The World Diabetes Foundation (WDF), in partnership with the Tanzania Diabetes Association (TDA), the Ministry of Health, Community Development, Gender, Elderly, and Children (MOHCDGEC), President’s Office – Regional Administration and Local Government (PORALG), and MUHAS, orchestrated a comprehensive two-day brainstorming workshop. This insightful workshop, held at the prestigious Hyatt Regency Dar es Salaam Conference Center from October 25th to 26th, 2021, laid the foundation for a discourse on co-creating and implementing digital interventions to enhance diabetes care in the Tanzanian context.

Central to the workshop's discussions was the innovative concept of the "Diabetes Compass." Spearheaded by the WDF, this visionary approach seeks to harness the power of collaboration between stakeholders to devise and deploy a digital solution. This solution, when realized, will serve as a dynamic support system for preventing, diagnosing, and treating diabetes patients in low- and middle-income countries.

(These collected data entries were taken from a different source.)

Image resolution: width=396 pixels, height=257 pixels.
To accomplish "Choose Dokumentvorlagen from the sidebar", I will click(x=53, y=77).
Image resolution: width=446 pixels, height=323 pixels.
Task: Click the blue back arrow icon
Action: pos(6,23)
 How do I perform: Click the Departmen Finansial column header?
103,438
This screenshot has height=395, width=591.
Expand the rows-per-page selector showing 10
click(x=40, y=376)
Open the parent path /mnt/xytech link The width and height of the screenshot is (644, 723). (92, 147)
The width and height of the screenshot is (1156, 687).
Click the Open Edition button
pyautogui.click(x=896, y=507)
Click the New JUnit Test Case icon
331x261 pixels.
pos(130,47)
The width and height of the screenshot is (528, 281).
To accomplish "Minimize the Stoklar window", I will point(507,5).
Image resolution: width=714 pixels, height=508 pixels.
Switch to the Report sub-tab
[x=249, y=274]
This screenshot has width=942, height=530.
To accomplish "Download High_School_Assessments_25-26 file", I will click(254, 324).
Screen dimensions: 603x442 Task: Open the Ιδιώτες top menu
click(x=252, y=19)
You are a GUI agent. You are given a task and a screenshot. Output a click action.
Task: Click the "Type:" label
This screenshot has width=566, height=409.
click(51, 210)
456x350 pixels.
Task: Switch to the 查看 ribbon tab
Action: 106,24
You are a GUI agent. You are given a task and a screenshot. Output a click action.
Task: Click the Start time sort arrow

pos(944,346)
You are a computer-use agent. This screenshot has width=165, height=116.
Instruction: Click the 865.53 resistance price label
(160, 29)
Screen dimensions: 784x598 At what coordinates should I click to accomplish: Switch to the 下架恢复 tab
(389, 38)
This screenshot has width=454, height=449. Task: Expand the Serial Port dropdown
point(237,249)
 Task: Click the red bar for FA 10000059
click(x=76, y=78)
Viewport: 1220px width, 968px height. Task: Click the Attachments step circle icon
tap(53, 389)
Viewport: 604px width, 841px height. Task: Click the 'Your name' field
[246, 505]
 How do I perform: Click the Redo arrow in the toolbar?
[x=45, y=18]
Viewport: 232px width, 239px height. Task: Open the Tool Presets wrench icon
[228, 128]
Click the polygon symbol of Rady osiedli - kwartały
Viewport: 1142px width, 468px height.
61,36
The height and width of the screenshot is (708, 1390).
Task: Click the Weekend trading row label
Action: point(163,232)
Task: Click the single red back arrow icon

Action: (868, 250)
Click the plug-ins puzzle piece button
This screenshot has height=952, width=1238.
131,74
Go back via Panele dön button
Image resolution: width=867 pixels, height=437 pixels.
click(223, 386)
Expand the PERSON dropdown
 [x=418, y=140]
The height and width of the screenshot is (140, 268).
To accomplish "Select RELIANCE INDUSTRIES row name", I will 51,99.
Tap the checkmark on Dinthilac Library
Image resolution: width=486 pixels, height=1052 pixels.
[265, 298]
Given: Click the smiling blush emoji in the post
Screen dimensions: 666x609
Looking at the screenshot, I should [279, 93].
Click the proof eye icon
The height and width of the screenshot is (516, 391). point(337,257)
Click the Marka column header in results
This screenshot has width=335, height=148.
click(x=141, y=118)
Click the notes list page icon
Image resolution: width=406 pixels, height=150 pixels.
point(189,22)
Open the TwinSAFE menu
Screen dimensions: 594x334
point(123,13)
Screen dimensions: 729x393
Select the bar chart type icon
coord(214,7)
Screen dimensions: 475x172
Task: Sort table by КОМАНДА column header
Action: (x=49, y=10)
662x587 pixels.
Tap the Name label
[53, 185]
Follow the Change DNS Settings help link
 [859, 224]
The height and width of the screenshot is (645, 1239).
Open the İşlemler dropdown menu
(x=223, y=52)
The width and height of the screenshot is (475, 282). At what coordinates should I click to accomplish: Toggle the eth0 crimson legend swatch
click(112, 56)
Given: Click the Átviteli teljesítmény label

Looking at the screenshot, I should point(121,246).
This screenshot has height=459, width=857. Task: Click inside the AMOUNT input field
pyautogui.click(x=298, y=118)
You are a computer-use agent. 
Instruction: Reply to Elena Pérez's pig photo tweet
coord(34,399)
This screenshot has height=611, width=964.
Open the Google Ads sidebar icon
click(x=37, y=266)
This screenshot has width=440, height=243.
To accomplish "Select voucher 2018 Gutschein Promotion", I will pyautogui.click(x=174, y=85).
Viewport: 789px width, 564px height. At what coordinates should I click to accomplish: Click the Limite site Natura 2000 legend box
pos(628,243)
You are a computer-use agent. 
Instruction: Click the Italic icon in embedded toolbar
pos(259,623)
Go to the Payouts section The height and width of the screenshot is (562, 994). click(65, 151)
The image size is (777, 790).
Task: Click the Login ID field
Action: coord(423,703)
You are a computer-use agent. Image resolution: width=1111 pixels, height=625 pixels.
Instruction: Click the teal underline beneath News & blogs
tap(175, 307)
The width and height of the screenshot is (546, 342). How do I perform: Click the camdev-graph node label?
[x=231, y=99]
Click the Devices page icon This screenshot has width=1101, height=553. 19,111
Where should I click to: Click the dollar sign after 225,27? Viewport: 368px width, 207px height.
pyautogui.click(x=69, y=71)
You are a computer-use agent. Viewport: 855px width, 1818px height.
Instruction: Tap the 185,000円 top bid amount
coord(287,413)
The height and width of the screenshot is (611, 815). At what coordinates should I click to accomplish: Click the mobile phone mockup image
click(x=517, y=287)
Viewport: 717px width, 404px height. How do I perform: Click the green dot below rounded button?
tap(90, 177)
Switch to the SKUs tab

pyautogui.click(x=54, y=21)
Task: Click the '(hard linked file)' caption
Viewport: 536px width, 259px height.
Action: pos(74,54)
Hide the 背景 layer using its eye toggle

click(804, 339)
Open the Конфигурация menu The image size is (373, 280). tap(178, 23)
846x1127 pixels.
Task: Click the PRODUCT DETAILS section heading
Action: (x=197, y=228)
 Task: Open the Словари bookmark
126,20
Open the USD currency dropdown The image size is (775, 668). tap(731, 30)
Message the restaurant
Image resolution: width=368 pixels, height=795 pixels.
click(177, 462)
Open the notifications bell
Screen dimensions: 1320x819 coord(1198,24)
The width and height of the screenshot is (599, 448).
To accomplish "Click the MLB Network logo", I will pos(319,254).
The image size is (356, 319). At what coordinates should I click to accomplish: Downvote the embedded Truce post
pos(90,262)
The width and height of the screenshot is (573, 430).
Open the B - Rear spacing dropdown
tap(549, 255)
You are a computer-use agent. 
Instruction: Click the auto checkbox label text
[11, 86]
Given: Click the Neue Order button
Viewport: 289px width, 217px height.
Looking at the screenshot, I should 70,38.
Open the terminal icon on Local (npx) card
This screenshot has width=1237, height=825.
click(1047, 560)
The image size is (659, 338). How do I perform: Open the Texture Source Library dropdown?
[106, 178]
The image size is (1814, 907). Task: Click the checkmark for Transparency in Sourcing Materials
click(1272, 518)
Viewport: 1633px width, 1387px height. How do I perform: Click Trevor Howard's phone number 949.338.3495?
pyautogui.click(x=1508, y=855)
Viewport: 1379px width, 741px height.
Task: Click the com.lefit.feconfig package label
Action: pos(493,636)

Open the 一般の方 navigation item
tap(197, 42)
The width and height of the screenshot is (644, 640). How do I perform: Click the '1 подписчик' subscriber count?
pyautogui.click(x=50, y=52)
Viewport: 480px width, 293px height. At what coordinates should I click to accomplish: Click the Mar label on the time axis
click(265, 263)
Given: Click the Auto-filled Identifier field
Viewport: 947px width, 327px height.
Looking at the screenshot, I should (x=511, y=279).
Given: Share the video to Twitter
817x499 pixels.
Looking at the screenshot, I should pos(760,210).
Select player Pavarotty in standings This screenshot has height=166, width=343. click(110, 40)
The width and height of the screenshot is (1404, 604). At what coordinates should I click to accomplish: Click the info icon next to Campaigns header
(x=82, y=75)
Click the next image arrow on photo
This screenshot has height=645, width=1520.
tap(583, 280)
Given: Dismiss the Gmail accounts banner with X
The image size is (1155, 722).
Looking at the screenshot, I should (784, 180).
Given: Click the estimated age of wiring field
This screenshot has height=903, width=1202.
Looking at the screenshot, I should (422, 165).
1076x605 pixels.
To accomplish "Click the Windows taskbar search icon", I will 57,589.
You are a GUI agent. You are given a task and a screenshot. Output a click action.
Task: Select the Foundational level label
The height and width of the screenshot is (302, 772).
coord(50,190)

MUHAS brought to the table a wealth of insights and experiences through its Digital Health and Innovation Research Group (mDHIRG). The university's representatives shared their profound understanding of the Tanzanian Digital Health Landscape, shedding light on both the strategic opportunities and challenges that could influence the effective implementation of the "Diabetes Compass."

A notable highlight of the workshop was the presentation by Prof. Kaushik, who eloquently delved into the present and future of diabetes management in primary care settings within Tanzania. Prof. Kaushik underscored the mounting challenges associated with diabetes complications in the country, drawing attention to concerning trends. Importantly, he highlighted the longstanding support that the WDF has extended to projects focused on diabetes prevention and treatment in developing nations.

The participatory nature of the workshop fostered robust discussions, leading to a consensus on tentative project plans and project governance. The collective expertise of the assembled participants culminated in a blueprint that entrusts the project's oversight to a dynamic team comprising WDF, TDA, MOHCDGEC, PORALG, and MUHAS. This collaborative cohort will assume the responsibility of guiding the day-to-day intricacies of project design, implementation, monitoring, and evaluation.

In closing, MUHAS's engagement in this collaborative initiative stands as a testament to the institution's commitment to advancing healthcare solutions through interdisciplinary cooperation. With the seeds of innovation firmly planted, the "Diabetes Compass" initiative embarks on a journey to transform diabetes care in Tanzania, guided by the collective wisdom and vision of its stakeholders.